We have recently published 5-year results for immediate maxillary molar implants placed with simultaneous trans-crestal sinus floor elevation followed by early loading.24 Mean crestal bone loss after 5 years in function was −0.054 ± 0.56 mm (range −0.86–+0.90 mm). Survival rates and success rates15 were 100% and 95.5%, respectively. Similar outcomes were seen in the present report using the same protocol of early loading with immediate implants placed into mandibular molar and premolar extraction sockets. Occlusal loading at 6–8 weeks resulted in 5-year survival and success rates both at 100%. The unusually small amounts of bone loss seen (‒0.24 ± 0.77 mm and ‒0.26 ± 0.72 mm for mesial/distal surfaces respectively) may be explained by several factors. First, all implants were placed using flap-less surgery, eliminating interruption of periosteal blood supply.25 Second, ideal implant positioning was achieved with placement slightly toward the lingual, thereby ensuring remaining buccal gaps to minimize buccal bone loss.
Deporter et al.26 recently presented a classification of gaps based on location about the implant periphery. Seven gap types were proposed and Type I (buccal gap) was considered favorable which, the implant has been placed slightly palatally leaving a horizontal buccal gap between the implant and its socket wall.

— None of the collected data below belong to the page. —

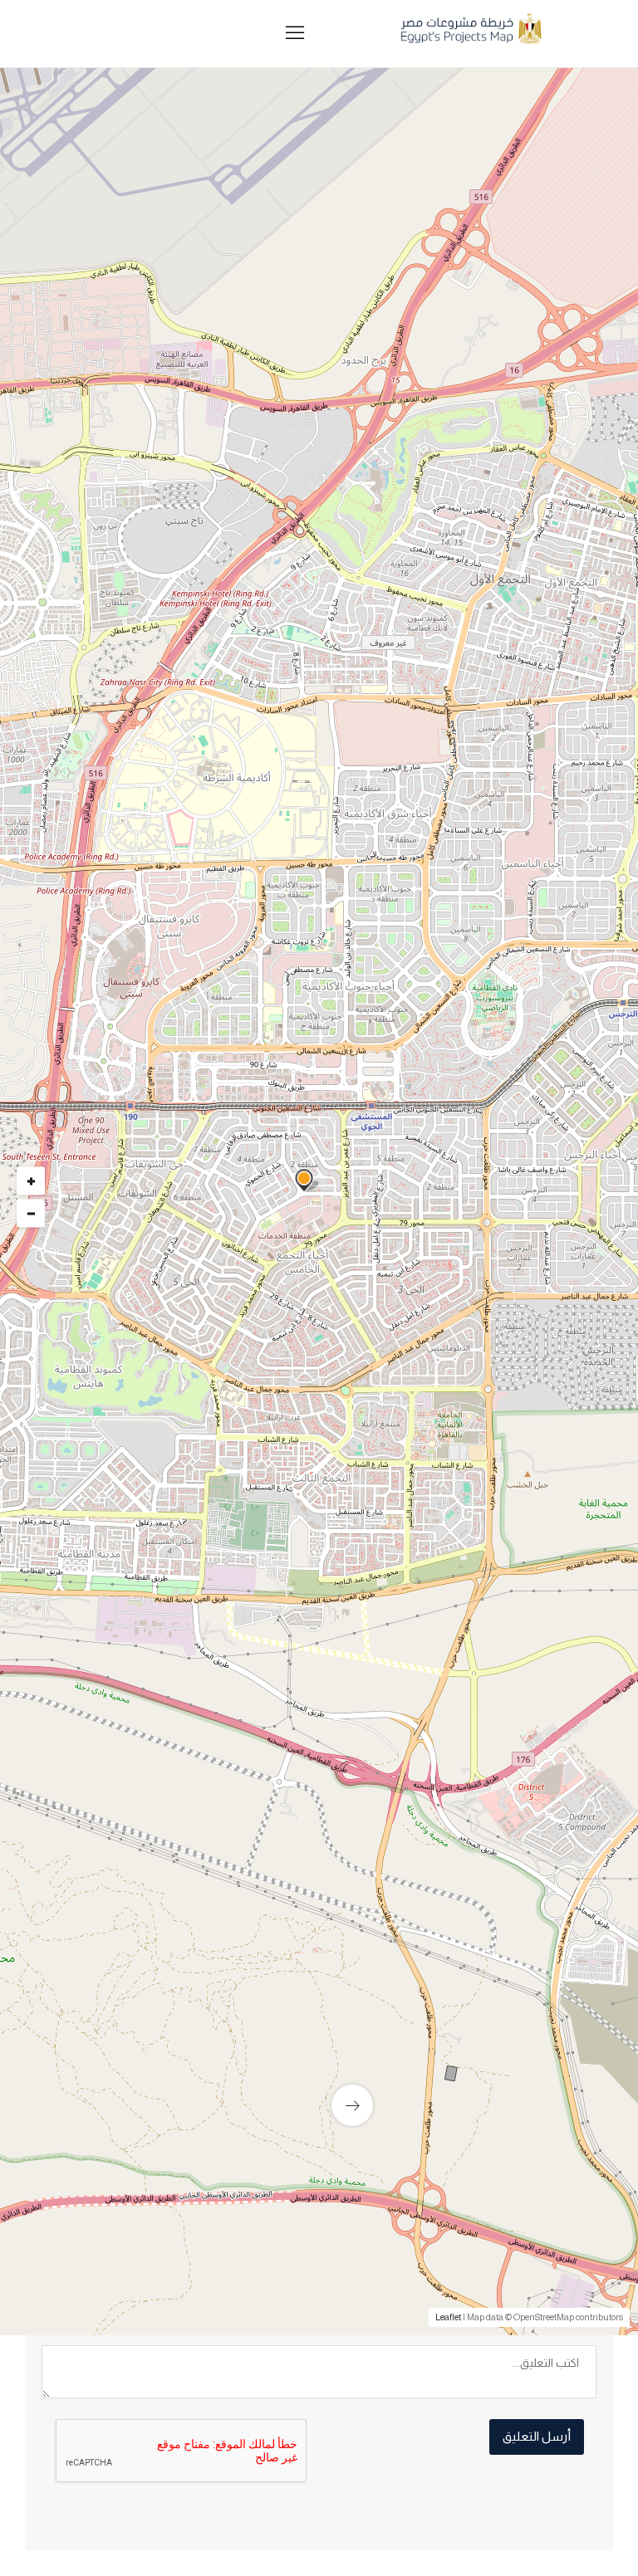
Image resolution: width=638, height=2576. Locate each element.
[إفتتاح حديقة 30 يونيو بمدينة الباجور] (319, 2064)
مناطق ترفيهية (540, 1257)
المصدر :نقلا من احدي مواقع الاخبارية (485, 1612)
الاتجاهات (84, 1620)
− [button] (31, 1212)
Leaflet (448, 2317)
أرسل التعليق (537, 2436)
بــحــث (383, 589)
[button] (246, 518)
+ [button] (31, 1180)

All implants were submerged sub-crestal compensating for the effects of early remodeling27 and incorporated a platform switching feature helping to minimize later crestal loss.28 Implants in the present study also were exposed to immediate nonocclusal loading through their exposed healing abutments. Regarding this last factor, in a recent literature review and meta-analysis,29 investigators concluded that immediate nonocclusal loading led to less bone loss at 1 year compared to immediate occlusal loading or conventional delayed loading. This outcome might seem counter-intuitive except that some level of controlled implant loading during healing can be beneficial by stimulating bone formation.30,31
Conclusion
Provided that flap-less surgery and atraumatic extraction has been accomplished, immediate implants placed at mandibular premolar and molar sites appear to be ready for early loading after shorter healing intervals than previously thought.
Financial support and sponsorship
Nil.
Conflicts of interest
The authors of this manuscript declare that they have no conflicts of interest, real or perceived, financial or non-financial in this article.